I noticed my boyfriend acting weird and I confronted him about his behavior. He finally admitted that he had a hard day at work and that he didn’t want to burden me with his problems.
Perhaps your boyfriend feels the same way and doesn’t want you to get caught up in his personal affairs which is rubbing off on his behavior towards you.
5. My boyfriend is acting weird because He feels overwhelmed
Are you and your boyfriend in a serious relationship? Have you begun discussing what the next steps of your relationship should be?

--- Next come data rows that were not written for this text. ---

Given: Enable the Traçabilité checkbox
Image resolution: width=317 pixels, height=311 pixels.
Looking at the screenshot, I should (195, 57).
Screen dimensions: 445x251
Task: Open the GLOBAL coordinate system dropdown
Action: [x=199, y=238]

Perhaps your boyfriend is acting weird because he feels overwhelmed by how quickly things are moving. Or he’s not ready to move forward with this relationship and doesn’t know how to express this with you.
If this is the case, this doesn’t necessarily signal alarm bells but it does indicate a need to discuss how he feels about this relationship before taking any further steps together.
6. He’s having second thoughts
Similarly, another reason “My boyfriend is acting weird” is because he’s having second thoughts about this relationship.
This is a hard truth to consider but often when a partner starts withdrawing, one of the reasons could be that they’ve had a change of heart regarding the relationship.
It doesn’t necessarily mean this could be the case in your relationship. The only way to know why is my boyfriend acting weird is by having a conversation with him.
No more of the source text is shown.